What the student will learn
By completing this tutorial, students will be able to:
- Basic+Intermediate Firewall Configuration
- Protection against unauthorized access
- Management of Vulnerable Services and Ports
- Using Interface Lists and Address Lists
- Configuring Rules to Protect Customer Traffic
- Port Knocking Implementation
- Traffic Filtering and Attack Protection
- Security in Access to Client Equipment
Requirements
- Understand basic networking concepts, such as network types (LAN, WAN), network topologies, and OSI/TCP-IP models.
- Know the differences between public and private IP addresses, and how they are used in networks.
- Have knowledge of subnets, netmasks and IP addressing.
- Understand the basic concepts of routing and switching in networks.
- Know how Dynamic Host Configuration Protocol (DHCP) and Domain Name System (DNS) work.
- Understand the assignment of dynamic and static IPs.
General Purpose
The main objective of this tutorial is to train students in the effective configuration of a firewall in MikroTik RouterOS, in order to improve the security of the router and the network.
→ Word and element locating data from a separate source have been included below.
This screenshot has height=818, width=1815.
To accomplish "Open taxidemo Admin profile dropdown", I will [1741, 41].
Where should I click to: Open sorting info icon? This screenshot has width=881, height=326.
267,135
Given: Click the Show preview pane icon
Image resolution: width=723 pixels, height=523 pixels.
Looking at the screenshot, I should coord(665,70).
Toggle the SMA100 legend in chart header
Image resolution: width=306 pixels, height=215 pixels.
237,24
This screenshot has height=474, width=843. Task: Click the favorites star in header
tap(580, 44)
Participants will learn how to configure specific rules for various security needs, from protecting the router to securely managing access to services and protecting client traffic.
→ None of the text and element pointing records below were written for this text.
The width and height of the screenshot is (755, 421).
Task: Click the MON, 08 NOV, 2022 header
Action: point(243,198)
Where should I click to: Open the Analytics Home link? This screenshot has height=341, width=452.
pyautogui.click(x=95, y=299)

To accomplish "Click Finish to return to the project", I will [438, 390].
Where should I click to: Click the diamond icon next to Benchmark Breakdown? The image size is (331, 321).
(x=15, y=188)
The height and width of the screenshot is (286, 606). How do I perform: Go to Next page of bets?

Basic and Intermediate Settings
The general advanced firewall protection rules are explained in detail in the Tutorial (ML-006) Filtering threats: Firewall rules to protect the router from common attacks on the network.
This tutorial develops basic and intermediate security complexity rules that complement the ML-006 tutorial.
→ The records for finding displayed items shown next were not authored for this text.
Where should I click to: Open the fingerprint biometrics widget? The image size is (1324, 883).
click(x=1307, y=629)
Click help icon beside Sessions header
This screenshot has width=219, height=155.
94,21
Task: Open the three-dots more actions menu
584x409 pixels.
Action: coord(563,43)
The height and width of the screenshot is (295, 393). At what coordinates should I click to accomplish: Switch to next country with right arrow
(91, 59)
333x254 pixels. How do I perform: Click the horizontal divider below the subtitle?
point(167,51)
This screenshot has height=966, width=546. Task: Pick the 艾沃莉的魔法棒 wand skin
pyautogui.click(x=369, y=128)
Objectives for Each Chapter:
Configure Input Rules for Router Protection
- Learn how to protect the router from unauthorized access and external attacks.
- Configure rules to allow secure connections and block vulnerable ports.
- Implement measures to disable unnecessary services and organize interfaces efficiently.
Configuring Input Rules to Allow Access Services to MikroTik
- Understand how to allow specific access to services such as VPNs and secure access through Port Knocking.
- Configure the firewall to allow secure access from external networks, using specific port sequences.
Configure Forward Rules to Protect Customer Traffic
- Configure rules to manage and protect traffic within the network and between different network segments.
- Learn how to filter advanced ICMP traffic and block insecure SMTP ports to prevent abuse.
Configure Access Protection to Client Computers
- Establish administrator lists to control access to client computers.
- Implement rules to block unauthorized communications between clients and manage Internet access securely.
What the Student Will Obtain upon Completing this Tutorial
By completing this tutorial, students will be able to:
- Setup a firewall in MikroTik RouterOS to protect the router and the network from unauthorized access and external attacks.
- Administrator safe access to essential services, using advanced techniques such as Port Knocking.
- Protect customer traffic within the network, ensuring secure and efficient communication.
- Implement detailed access management for customer computers, ensuring that only authorized users can access specific network resources.
- Apply a comprehensive security setup that ranges from router protection to secure network traffic management.
This knowledge in MikroTik RouterOS firewall configuration will allow students to strengthen the security of the networks they manage, optimizing protection against a wide range of cyber threats and improving network security management.